---- Exercise data

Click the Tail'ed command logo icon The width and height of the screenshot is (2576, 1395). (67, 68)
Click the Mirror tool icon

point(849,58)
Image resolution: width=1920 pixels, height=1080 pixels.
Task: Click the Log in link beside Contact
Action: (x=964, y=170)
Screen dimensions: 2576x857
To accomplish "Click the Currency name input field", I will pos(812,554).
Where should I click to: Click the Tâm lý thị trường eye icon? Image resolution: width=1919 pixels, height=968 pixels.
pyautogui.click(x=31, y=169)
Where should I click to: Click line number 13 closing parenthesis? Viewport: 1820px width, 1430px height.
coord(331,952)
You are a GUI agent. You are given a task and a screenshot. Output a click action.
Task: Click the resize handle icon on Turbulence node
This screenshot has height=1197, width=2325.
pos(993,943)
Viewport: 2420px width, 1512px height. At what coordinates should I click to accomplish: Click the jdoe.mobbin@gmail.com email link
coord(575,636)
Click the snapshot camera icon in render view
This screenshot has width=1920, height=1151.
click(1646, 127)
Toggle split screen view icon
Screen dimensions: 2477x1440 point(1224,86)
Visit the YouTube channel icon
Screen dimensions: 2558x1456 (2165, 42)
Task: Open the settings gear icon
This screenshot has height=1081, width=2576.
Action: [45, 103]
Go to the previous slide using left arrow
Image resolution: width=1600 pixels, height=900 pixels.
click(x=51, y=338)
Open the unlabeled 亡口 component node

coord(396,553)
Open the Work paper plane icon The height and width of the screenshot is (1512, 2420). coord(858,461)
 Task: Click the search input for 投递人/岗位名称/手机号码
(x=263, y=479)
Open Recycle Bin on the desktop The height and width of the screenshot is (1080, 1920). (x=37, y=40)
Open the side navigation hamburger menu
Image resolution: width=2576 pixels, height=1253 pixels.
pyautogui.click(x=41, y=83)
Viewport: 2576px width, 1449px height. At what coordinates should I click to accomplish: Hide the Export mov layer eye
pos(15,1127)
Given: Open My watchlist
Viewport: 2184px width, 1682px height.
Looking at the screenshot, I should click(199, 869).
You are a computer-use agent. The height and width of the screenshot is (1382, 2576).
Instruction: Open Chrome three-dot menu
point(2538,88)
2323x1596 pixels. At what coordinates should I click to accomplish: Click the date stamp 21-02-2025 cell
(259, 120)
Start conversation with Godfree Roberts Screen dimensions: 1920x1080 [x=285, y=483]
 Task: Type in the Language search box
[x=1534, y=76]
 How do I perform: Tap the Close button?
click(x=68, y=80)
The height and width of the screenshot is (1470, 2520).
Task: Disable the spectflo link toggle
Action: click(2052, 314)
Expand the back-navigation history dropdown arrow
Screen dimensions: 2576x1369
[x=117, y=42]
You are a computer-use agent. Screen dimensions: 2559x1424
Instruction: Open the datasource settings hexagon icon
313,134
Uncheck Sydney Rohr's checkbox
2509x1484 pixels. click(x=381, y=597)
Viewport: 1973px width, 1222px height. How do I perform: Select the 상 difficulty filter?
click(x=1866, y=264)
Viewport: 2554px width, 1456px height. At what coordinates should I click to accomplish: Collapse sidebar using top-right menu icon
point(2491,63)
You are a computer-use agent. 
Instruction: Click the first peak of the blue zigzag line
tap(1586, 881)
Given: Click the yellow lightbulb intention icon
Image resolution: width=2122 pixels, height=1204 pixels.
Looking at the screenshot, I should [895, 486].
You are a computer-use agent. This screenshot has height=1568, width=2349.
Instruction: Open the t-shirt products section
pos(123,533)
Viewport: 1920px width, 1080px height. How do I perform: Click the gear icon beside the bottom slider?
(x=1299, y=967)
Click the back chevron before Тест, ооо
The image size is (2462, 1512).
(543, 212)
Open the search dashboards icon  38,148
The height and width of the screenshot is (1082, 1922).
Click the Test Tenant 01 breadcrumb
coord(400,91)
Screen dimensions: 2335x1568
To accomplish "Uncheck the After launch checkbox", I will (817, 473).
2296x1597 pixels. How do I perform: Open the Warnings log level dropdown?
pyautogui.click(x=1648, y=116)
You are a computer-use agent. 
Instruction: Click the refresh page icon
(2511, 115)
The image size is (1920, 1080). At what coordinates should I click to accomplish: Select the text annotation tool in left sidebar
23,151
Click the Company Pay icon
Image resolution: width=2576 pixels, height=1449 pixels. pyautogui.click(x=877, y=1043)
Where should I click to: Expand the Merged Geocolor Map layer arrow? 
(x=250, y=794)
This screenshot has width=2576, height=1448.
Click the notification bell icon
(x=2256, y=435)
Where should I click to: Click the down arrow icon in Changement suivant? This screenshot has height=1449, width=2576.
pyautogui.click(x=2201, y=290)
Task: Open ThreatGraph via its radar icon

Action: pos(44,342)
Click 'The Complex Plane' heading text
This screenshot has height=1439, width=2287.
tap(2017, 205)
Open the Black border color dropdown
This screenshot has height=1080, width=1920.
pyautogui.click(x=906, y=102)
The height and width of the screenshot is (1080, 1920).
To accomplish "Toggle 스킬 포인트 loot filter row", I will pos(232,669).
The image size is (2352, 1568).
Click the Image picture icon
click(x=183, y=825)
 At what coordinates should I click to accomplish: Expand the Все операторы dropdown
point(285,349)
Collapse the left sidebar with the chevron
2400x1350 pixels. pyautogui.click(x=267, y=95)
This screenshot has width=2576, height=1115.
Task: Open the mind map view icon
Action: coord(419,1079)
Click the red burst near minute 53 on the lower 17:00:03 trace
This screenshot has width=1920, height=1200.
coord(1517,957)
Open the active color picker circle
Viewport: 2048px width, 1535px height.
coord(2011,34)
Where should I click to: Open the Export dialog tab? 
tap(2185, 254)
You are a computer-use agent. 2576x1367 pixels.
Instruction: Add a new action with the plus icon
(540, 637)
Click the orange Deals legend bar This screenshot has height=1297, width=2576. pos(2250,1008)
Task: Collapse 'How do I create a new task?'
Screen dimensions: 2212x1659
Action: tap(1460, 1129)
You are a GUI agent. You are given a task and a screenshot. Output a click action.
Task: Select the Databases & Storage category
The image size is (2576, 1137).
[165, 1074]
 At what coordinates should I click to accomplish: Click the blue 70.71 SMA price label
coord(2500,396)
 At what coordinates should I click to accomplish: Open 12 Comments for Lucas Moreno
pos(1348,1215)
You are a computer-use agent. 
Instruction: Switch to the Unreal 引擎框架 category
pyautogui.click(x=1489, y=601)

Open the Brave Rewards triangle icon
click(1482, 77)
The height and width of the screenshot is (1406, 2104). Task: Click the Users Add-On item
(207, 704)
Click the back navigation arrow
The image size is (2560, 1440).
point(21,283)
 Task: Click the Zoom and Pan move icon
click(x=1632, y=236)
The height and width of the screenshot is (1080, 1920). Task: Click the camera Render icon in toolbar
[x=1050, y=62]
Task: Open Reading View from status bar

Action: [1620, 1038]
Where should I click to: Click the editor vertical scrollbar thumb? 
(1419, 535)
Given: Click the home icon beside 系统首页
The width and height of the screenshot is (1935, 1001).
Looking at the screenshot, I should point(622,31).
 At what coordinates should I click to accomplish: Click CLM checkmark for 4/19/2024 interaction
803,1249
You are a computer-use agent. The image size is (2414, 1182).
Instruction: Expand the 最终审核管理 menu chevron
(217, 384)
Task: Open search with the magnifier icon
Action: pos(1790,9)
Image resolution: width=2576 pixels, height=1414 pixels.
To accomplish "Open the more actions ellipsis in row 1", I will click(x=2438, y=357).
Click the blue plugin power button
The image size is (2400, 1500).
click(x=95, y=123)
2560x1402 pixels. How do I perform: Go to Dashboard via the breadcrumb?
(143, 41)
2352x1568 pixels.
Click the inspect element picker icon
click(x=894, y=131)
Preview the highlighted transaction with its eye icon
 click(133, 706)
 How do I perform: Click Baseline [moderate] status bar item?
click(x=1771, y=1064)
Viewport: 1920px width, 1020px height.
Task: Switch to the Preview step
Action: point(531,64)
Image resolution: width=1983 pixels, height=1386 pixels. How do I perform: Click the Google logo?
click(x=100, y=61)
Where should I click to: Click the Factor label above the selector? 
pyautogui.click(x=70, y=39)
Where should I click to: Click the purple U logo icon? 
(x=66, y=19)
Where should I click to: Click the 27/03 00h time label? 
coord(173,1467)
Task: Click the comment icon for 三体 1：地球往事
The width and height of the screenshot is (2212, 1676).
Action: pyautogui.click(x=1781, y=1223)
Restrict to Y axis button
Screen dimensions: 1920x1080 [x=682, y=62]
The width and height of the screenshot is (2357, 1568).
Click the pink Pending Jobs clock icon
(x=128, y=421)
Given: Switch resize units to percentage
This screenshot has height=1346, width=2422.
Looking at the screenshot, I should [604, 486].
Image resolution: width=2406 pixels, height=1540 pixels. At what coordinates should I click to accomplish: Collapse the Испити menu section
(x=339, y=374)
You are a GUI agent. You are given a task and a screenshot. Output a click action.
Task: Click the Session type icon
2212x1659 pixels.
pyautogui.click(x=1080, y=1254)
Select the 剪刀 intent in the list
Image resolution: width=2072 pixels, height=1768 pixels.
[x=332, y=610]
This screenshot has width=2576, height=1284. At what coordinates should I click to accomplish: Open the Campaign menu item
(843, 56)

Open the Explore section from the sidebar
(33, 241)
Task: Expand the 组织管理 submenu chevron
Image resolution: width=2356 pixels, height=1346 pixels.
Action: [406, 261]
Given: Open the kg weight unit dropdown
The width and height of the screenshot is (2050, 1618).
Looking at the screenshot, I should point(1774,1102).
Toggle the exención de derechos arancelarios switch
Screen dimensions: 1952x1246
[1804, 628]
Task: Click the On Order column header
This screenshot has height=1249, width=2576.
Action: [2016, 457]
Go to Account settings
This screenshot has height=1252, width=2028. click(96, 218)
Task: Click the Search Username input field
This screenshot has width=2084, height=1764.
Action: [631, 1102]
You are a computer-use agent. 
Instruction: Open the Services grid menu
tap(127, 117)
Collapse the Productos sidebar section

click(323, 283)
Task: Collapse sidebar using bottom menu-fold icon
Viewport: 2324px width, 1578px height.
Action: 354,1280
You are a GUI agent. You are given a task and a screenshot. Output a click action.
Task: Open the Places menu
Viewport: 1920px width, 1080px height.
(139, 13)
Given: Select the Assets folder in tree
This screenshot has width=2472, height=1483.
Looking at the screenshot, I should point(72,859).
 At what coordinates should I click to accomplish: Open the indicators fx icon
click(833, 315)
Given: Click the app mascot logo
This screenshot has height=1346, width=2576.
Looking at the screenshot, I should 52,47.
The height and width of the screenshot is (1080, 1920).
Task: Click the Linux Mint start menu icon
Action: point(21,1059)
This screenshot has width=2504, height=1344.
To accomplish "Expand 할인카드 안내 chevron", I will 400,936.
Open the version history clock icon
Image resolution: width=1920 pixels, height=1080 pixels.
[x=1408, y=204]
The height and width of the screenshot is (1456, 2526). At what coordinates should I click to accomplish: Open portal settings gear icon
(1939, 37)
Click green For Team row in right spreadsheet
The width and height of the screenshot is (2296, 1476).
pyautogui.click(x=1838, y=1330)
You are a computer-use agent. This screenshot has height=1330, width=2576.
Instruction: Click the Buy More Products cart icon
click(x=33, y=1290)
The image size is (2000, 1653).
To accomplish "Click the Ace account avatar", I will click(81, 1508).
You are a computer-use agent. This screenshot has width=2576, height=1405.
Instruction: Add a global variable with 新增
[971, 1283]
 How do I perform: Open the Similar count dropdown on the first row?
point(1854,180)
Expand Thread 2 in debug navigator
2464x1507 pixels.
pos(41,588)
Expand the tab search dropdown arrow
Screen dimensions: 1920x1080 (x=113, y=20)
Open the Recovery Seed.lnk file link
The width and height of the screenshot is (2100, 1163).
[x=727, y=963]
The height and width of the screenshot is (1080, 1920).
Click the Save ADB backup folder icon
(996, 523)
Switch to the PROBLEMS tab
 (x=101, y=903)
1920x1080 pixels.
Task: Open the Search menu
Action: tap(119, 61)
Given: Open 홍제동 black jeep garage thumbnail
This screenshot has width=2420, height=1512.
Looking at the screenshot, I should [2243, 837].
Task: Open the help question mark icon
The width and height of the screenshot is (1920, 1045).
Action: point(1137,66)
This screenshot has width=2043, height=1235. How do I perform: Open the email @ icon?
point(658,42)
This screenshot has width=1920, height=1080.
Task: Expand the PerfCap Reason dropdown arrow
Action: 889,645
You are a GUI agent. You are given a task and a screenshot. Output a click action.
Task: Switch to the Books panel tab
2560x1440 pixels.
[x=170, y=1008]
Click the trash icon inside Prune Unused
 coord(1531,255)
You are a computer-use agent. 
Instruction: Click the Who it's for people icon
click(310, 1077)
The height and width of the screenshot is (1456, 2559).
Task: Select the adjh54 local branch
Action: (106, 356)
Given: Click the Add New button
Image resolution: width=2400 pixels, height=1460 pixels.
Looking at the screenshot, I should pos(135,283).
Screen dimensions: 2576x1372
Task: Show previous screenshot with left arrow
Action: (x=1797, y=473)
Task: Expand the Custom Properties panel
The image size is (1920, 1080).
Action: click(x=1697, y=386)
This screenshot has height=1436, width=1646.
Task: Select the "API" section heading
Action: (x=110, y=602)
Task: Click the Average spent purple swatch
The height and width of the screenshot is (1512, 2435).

--------

What the task requires =>
In the listing above, find each line with "panel" and copy it.

Output =>
Task: Switch to the Books panel tab
Task: Expand the Custom Properties panel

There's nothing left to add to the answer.